Net-zero: The term ‘net-zero’ is discussed in the IPCC (2018) Special Report on Global Warming of 1.5°C. The report states that to limit global average temperature rise to 1.5°C above pre-industrial levels we must reach net-zero CO2 emissions by 2050. This means that the carbon emitted in 2050 is counterbalanced by various negative emissions – hence the term net-zero instead of zero. For the businesses sector, the Science Based Targets initiative (SBTi) developed the first global, science-based standard for companies to set net-zero targets (using a specific definition of ‘net-zero’ and in a standardized way). Through the SBTi, companies can commit to net-zero, which includes setting validated near-term and long-term science-based targets consistent with limiting temperature rise to 1.5°C. However, the SBTi does not validate ‘carbon neutrality’ claims. The net-zero standard requires that companies invest above and beyond, not instead of, deep emission cuts in line with science. The SBTi net-zero standard is however a voluntary initiative that has no legal or formal power and companies may claim to aim for net-zero without being validated by SBTi. Also, there has been critique of the SBTi by scientists showing that the standard is not enough to stay within the remaining carbon budget due to temperature overshoot not being reversed by the current targets and the fact that target setting methods and lack of transparency leaves significant loopholes

Permanence: how durable the carbon sequestration from a carbon forestry project is. For example, if trees planted do not survive or are soon cut down, the carbon is again released into the atmosphere, making such a project have little permanence.

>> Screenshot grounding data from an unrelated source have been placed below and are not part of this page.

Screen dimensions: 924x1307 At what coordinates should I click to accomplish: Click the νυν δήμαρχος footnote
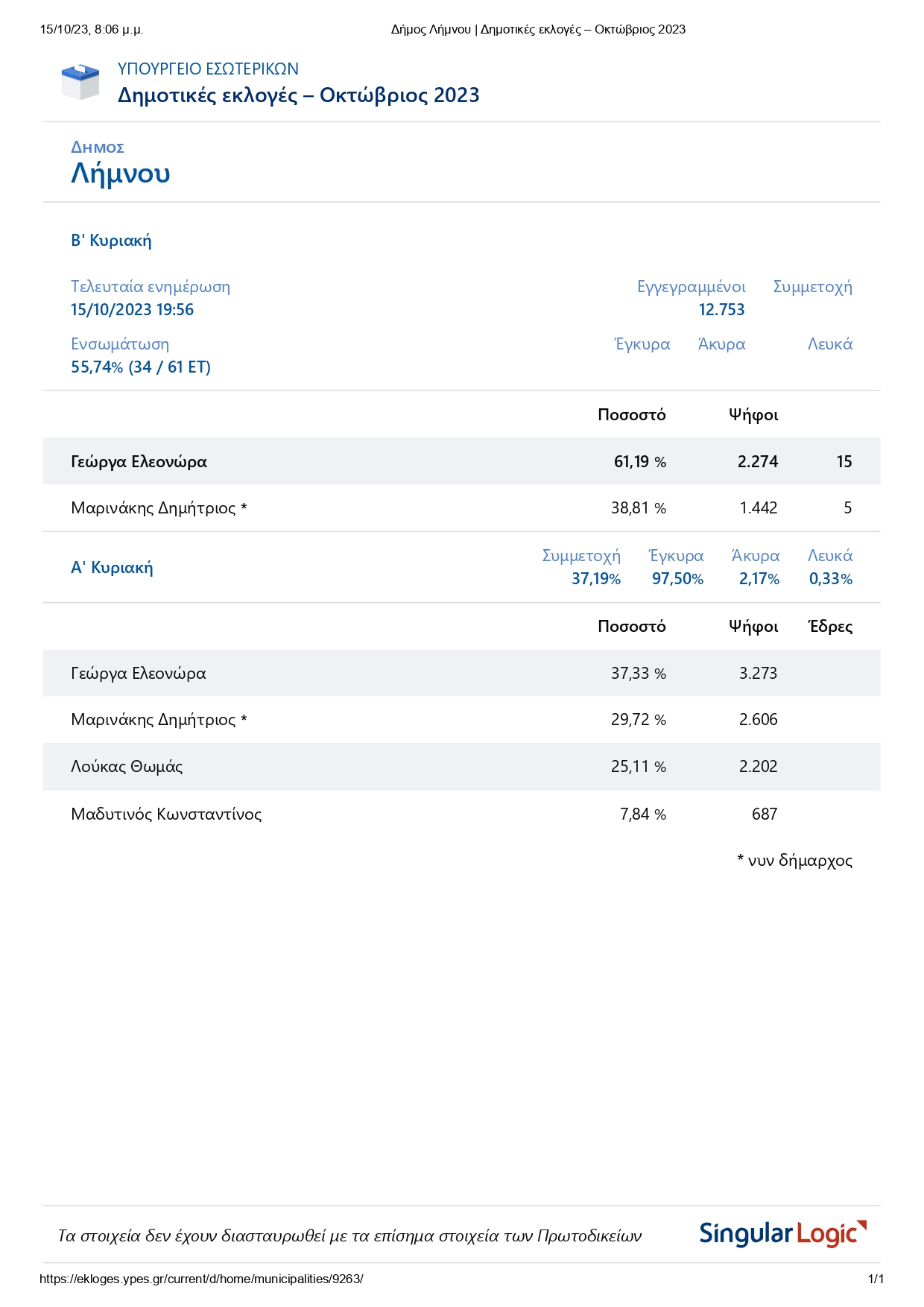coord(794,861)
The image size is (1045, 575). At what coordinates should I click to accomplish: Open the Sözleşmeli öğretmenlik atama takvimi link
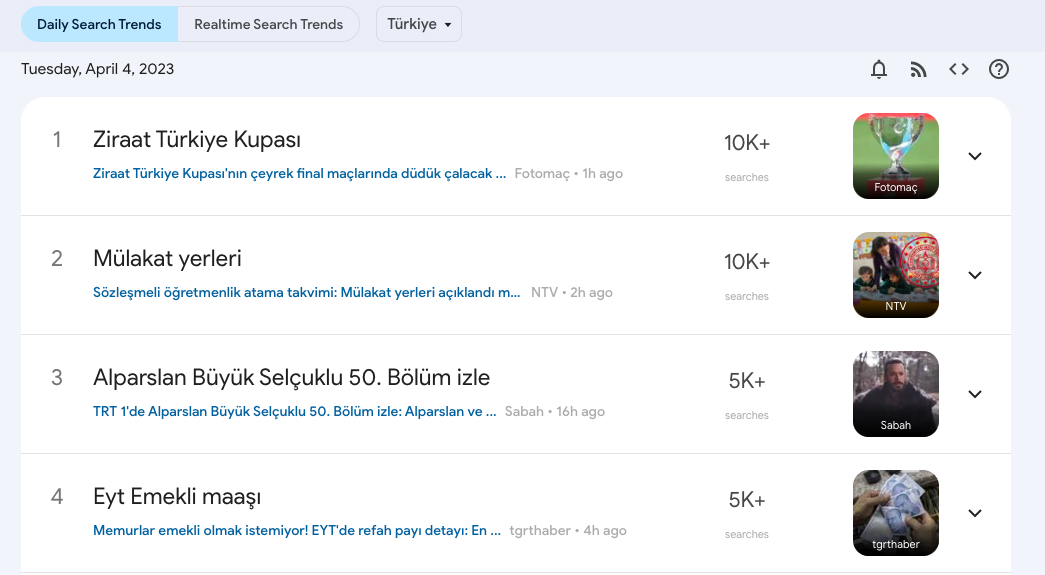click(x=307, y=292)
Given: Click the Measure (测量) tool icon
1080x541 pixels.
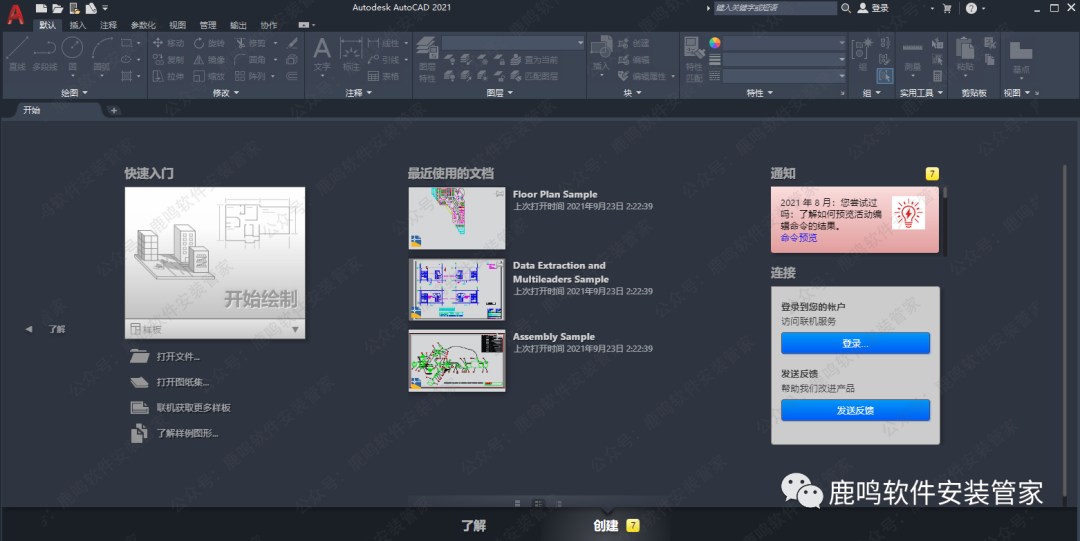Looking at the screenshot, I should click(x=912, y=51).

Oxford University set principles for credible carbon offsetting in 2020, where they argued that only carbon removal with geological storage (in rocks) of the carbon removed fulfils the criteria of permanence: https://www.ox.ac.uk/news/2020-09-29-oxford-launches-new-principles-credible-carbon-offsetting 

Shifting cultivation:  a system of cultivation in which a plot of land is cleared (often through targeted use of fire – swidden cultivation) and then cultivated for a short period of time, and then allowed to revert to producing its normal vegetation while the cultivator moves on to another plot. Shifting cultivation has often been seen as deforestation or a destructive practice, however this depends on how and where it is done. Historically shifting cultivation resembles natural life cycles where forests burnt and regenerated. When populations practicing shifting cultivation are pressured by other land use interests, they may end up not being able to let the land regenerate fully before having to use it again, which is reducing the sustainability of this practice.

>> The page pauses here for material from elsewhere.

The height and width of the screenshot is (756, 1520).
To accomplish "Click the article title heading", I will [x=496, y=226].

Standard: A program run by a third party organization that defines and sets up rules and criteria that carbon offset projects must meet in order to sell carbon credits stated to be certified by that standard.

Spill-over effects: when a carbon sequestration activity in one place triggers activities in other places that enhance the carbon sequestration effects. For example, if a project encourages planting of trees in agroforestry systems in one village, and those living in a nearby village also end up planting trees, without being part of the carbon forestry project.